[Start]

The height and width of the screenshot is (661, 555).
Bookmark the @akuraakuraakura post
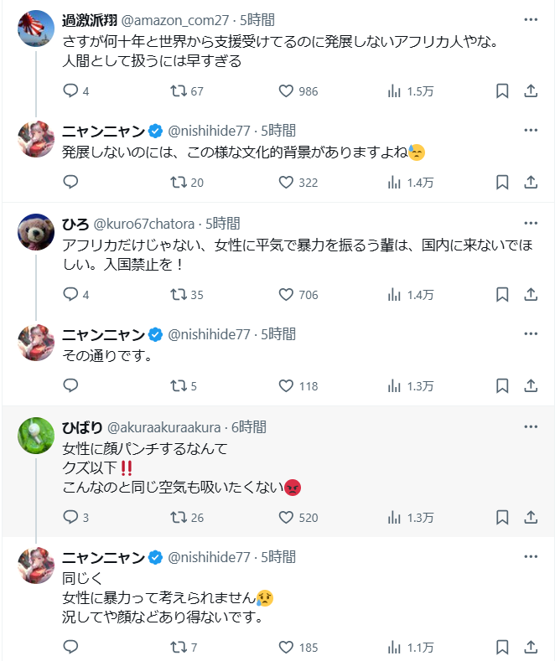coord(502,517)
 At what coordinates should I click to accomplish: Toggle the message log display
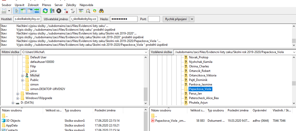pyautogui.click(x=17, y=11)
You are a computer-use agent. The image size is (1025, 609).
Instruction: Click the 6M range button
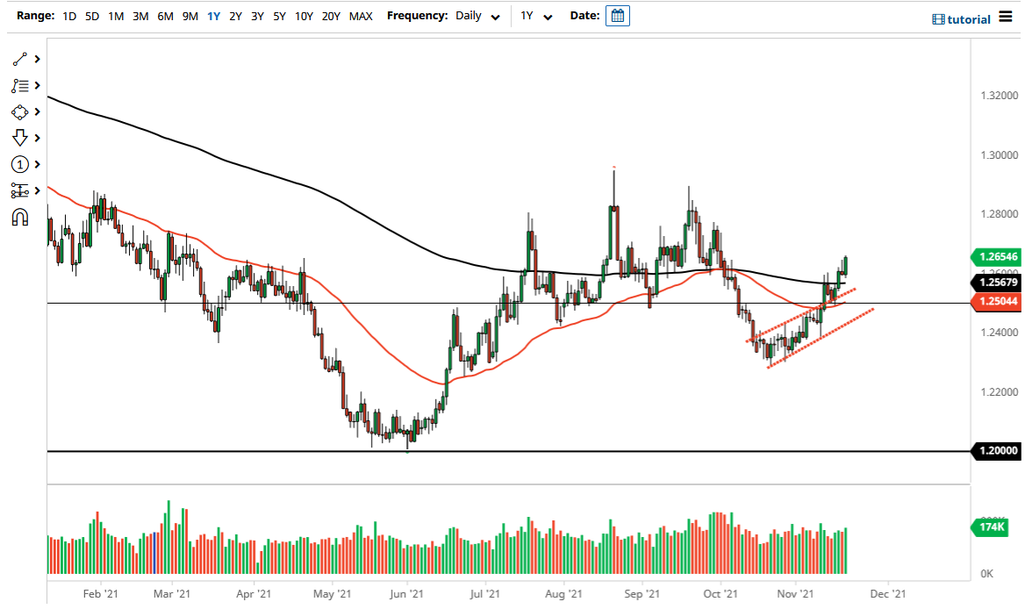164,16
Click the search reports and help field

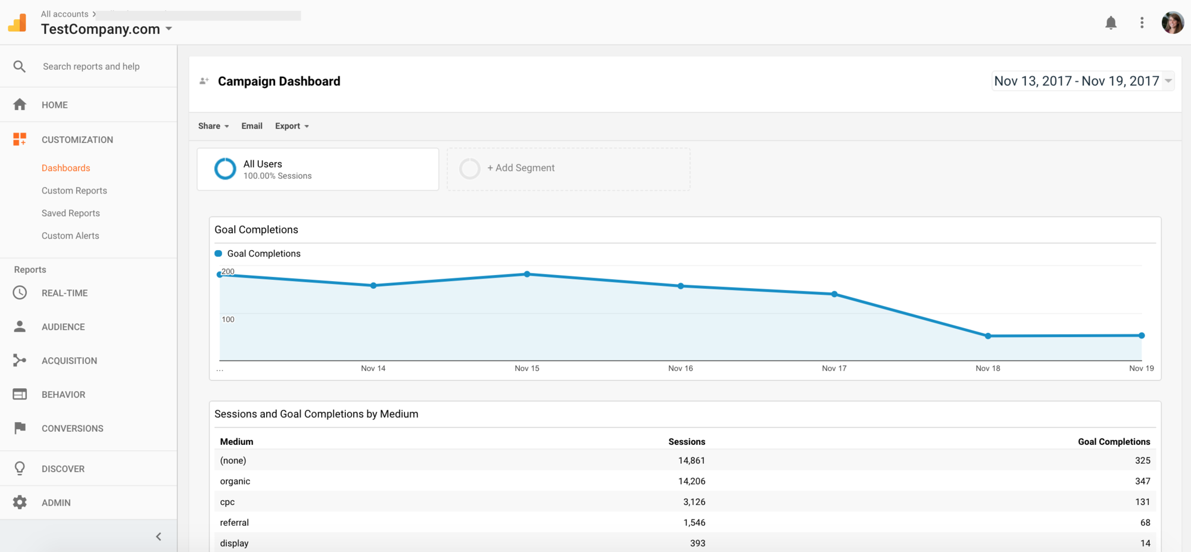(91, 67)
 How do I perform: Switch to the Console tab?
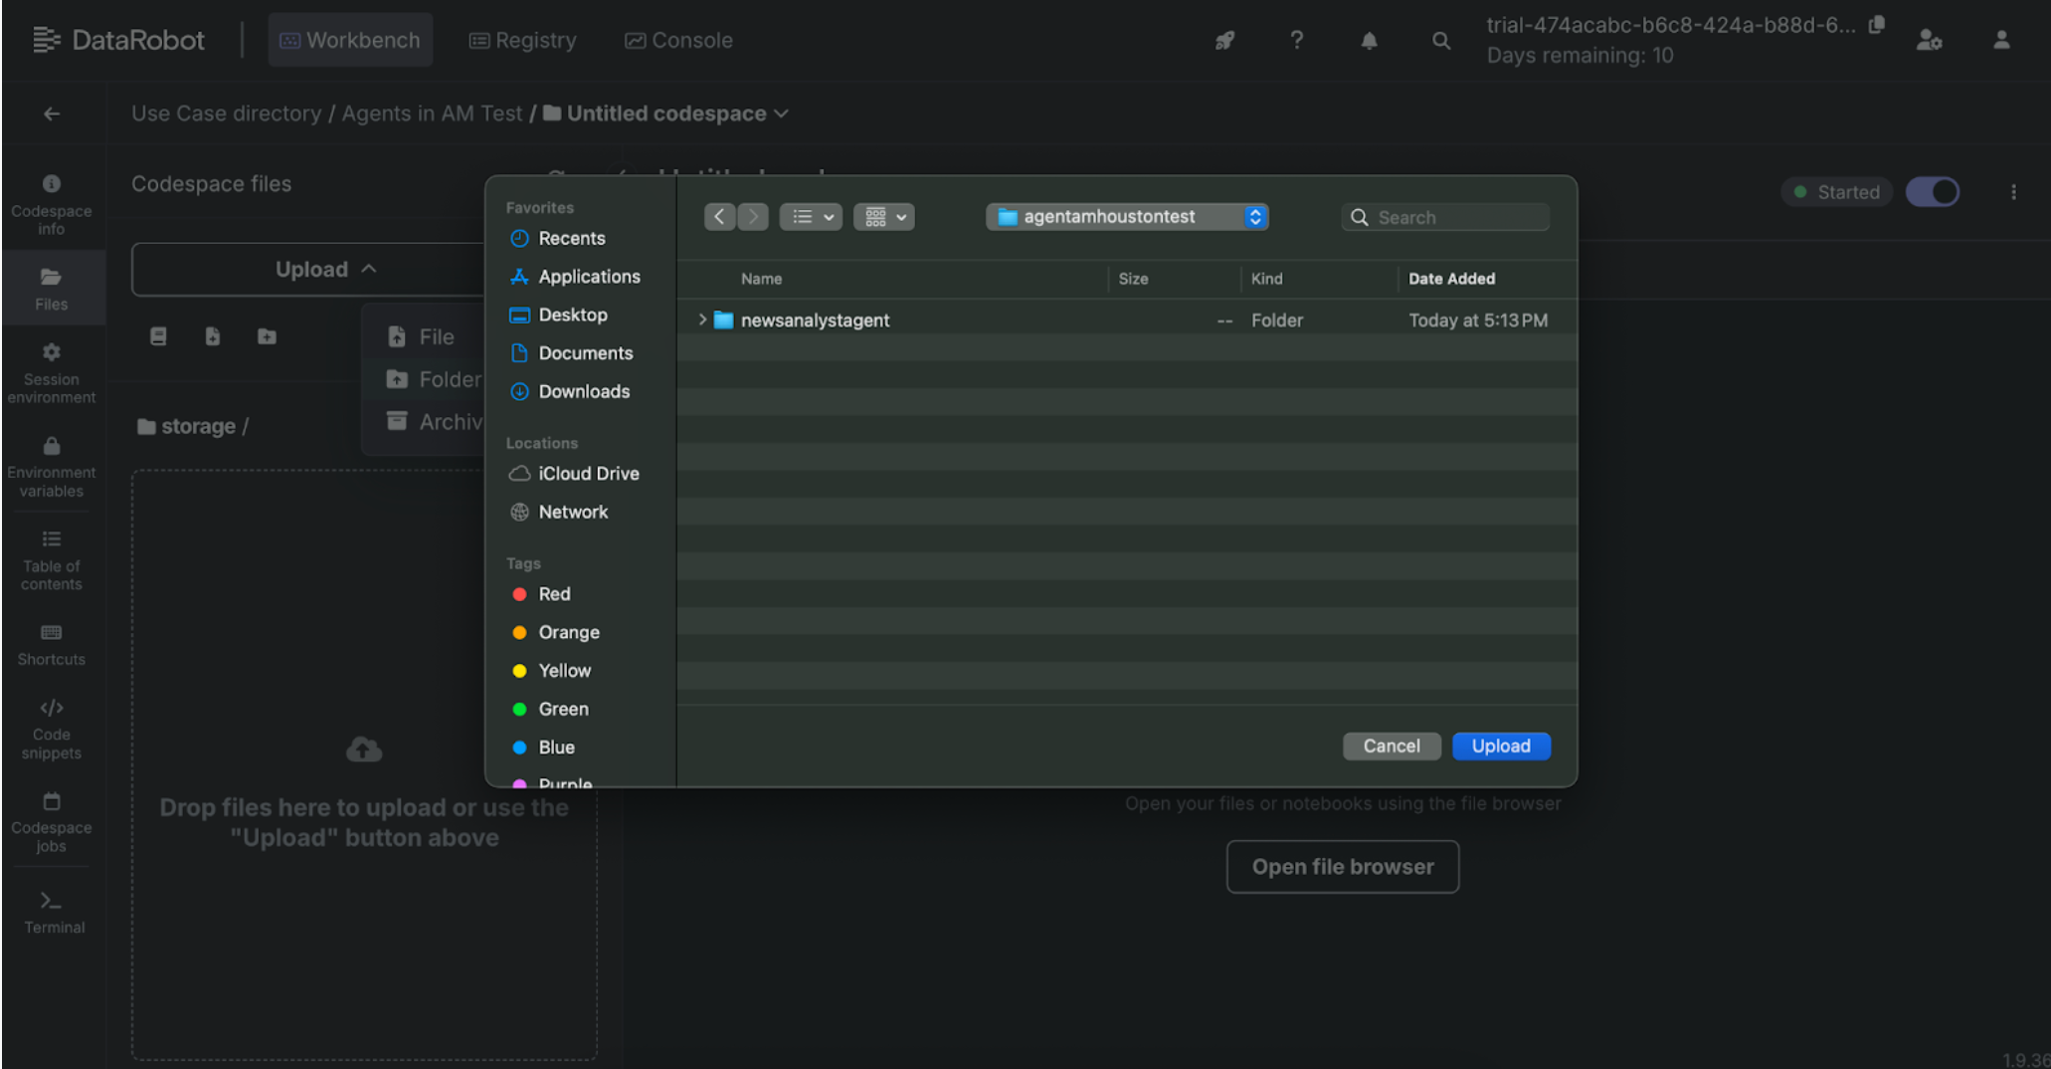tap(678, 41)
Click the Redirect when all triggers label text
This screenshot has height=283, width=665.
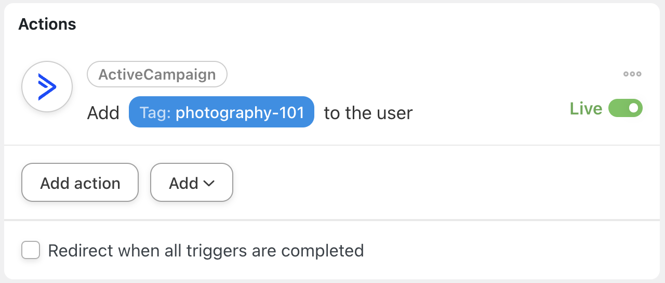pyautogui.click(x=206, y=251)
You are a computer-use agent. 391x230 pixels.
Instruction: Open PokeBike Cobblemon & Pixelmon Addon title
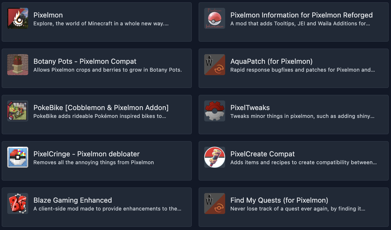(101, 108)
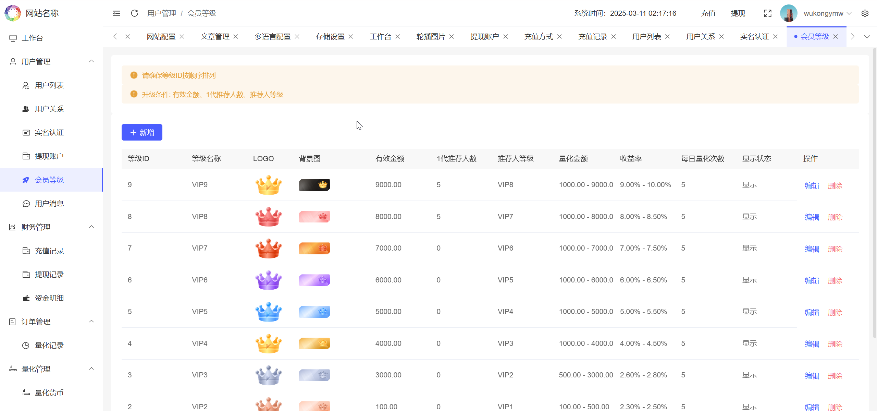Open 用户消息 in the sidebar

49,203
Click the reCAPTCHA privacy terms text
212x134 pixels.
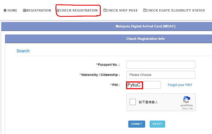pos(187,108)
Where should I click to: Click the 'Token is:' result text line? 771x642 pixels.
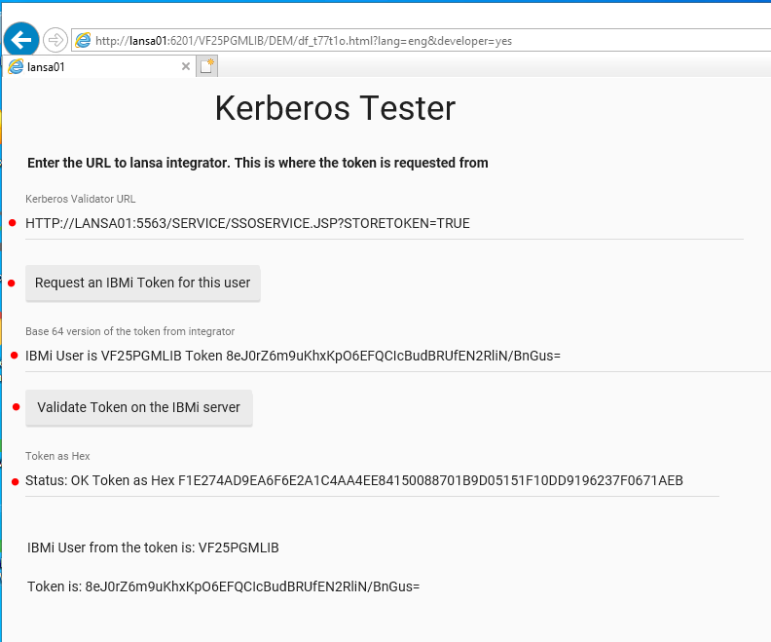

[End]

## WHAT TO DO
Convert the listing above into a numbered list with one line per entry, skipping blank lines and leaving out the pictures.

## THE ANSWER
1. The height and width of the screenshot is (661, 555).
2. Bookmark the @akuraakuraakura post
3. coord(502,517)
4.  At what coordinates should I click to accomplish: Toggle the message log display
5. pyautogui.click(x=17, y=11)
6. You are a computer-use agent. The image size is (1025, 609).
7. Instruction: Click the 6M range button
8. 164,16
9. Click the search reports and help field
10. (91, 67)
11.  How do I perform: Switch to the Console tab?
12. tap(678, 41)
13. Click the Redirect when all triggers label text
14. This screenshot has height=283, width=665.
15. pyautogui.click(x=206, y=251)
16. You are a computer-use agent. 391x230 pixels.
17. Instruction: Open PokeBike Cobblemon & Pixelmon Addon title
18. (101, 108)
19. Open 用户消息 in the sidebar
20. 49,203
21. Click the reCAPTCHA privacy terms text
22. 212x134 pixels.
23. pos(187,108)
24. Where should I click to: Click the 'Token is:' result text line? 771x642 pixels.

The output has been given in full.